=== TASK DESCRIPTION ===
Each entry below should be printed exactly as given.

[WORKING DATA Boundary: Start]

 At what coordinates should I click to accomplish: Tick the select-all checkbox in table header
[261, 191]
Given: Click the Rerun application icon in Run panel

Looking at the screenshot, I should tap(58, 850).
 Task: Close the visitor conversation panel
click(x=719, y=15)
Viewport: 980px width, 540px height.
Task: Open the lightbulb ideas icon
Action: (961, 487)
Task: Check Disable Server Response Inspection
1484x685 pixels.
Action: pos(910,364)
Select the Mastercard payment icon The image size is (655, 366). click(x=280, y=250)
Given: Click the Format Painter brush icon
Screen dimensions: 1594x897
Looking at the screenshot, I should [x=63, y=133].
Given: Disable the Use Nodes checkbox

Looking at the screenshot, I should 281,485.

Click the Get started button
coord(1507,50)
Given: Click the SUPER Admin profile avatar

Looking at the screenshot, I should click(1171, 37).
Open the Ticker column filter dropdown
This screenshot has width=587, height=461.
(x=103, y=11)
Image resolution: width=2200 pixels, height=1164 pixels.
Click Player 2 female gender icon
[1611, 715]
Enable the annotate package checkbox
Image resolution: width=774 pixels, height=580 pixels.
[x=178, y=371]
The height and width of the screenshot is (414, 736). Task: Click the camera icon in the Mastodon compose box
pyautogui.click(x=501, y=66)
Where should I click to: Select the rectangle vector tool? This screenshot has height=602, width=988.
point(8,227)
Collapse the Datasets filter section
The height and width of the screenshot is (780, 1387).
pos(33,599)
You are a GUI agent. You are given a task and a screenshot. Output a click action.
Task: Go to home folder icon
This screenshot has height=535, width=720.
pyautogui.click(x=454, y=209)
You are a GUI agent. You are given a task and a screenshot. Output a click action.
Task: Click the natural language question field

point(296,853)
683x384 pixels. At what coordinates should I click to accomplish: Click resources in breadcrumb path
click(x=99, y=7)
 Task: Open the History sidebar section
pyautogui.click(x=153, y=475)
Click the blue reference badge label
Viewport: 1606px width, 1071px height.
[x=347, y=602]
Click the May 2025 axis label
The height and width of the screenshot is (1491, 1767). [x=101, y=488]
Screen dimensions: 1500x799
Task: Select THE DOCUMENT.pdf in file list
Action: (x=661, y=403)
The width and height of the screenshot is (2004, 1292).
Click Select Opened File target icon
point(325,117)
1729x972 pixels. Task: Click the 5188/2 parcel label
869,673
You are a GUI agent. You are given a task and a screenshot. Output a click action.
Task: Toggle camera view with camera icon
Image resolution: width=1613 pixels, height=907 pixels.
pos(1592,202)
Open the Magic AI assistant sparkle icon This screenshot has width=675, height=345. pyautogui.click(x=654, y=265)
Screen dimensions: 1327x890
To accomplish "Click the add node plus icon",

[WORKING DATA Boundary: End]

=== WRITTEN REPLY ===
 At what coordinates should I click to accomplish: Tick the select-all checkbox in table header
[261, 191]
Given: Click the Rerun application icon in Run panel

Looking at the screenshot, I should tap(58, 850).
 Task: Close the visitor conversation panel
click(x=719, y=15)
Viewport: 980px width, 540px height.
Task: Open the lightbulb ideas icon
Action: (961, 487)
Task: Check Disable Server Response Inspection
1484x685 pixels.
Action: pos(910,364)
Select the Mastercard payment icon The image size is (655, 366). click(x=280, y=250)
Given: Click the Format Painter brush icon
Screen dimensions: 1594x897
Looking at the screenshot, I should [x=63, y=133].
Given: Disable the Use Nodes checkbox

Looking at the screenshot, I should 281,485.

Click the Get started button
coord(1507,50)
Given: Click the SUPER Admin profile avatar

Looking at the screenshot, I should click(1171, 37).
Open the Ticker column filter dropdown
This screenshot has width=587, height=461.
(x=103, y=11)
Image resolution: width=2200 pixels, height=1164 pixels.
Click Player 2 female gender icon
[1611, 715]
Enable the annotate package checkbox
Image resolution: width=774 pixels, height=580 pixels.
[x=178, y=371]
The height and width of the screenshot is (414, 736). Task: Click the camera icon in the Mastodon compose box
pyautogui.click(x=501, y=66)
Where should I click to: Select the rectangle vector tool? This screenshot has height=602, width=988.
point(8,227)
Collapse the Datasets filter section
The height and width of the screenshot is (780, 1387).
pos(33,599)
You are a GUI agent. You are given a task and a screenshot. Output a click action.
Task: Go to home folder icon
This screenshot has height=535, width=720.
pyautogui.click(x=454, y=209)
You are a GUI agent. You are given a task and a screenshot. Output a click action.
Task: Click the natural language question field

point(296,853)
683x384 pixels. At what coordinates should I click to accomplish: Click resources in breadcrumb path
click(x=99, y=7)
 Task: Open the History sidebar section
pyautogui.click(x=153, y=475)
Click the blue reference badge label
Viewport: 1606px width, 1071px height.
[x=347, y=602]
Click the May 2025 axis label
The height and width of the screenshot is (1491, 1767). [x=101, y=488]
Screen dimensions: 1500x799
Task: Select THE DOCUMENT.pdf in file list
Action: (x=661, y=403)
The width and height of the screenshot is (2004, 1292).
Click Select Opened File target icon
point(325,117)
1729x972 pixels. Task: Click the 5188/2 parcel label
869,673
You are a GUI agent. You are given a task and a screenshot. Output a click action.
Task: Toggle camera view with camera icon
Image resolution: width=1613 pixels, height=907 pixels.
pos(1592,202)
Open the Magic AI assistant sparkle icon This screenshot has width=675, height=345. pyautogui.click(x=654, y=265)
Screen dimensions: 1327x890
To accomplish "Click the add node plus icon",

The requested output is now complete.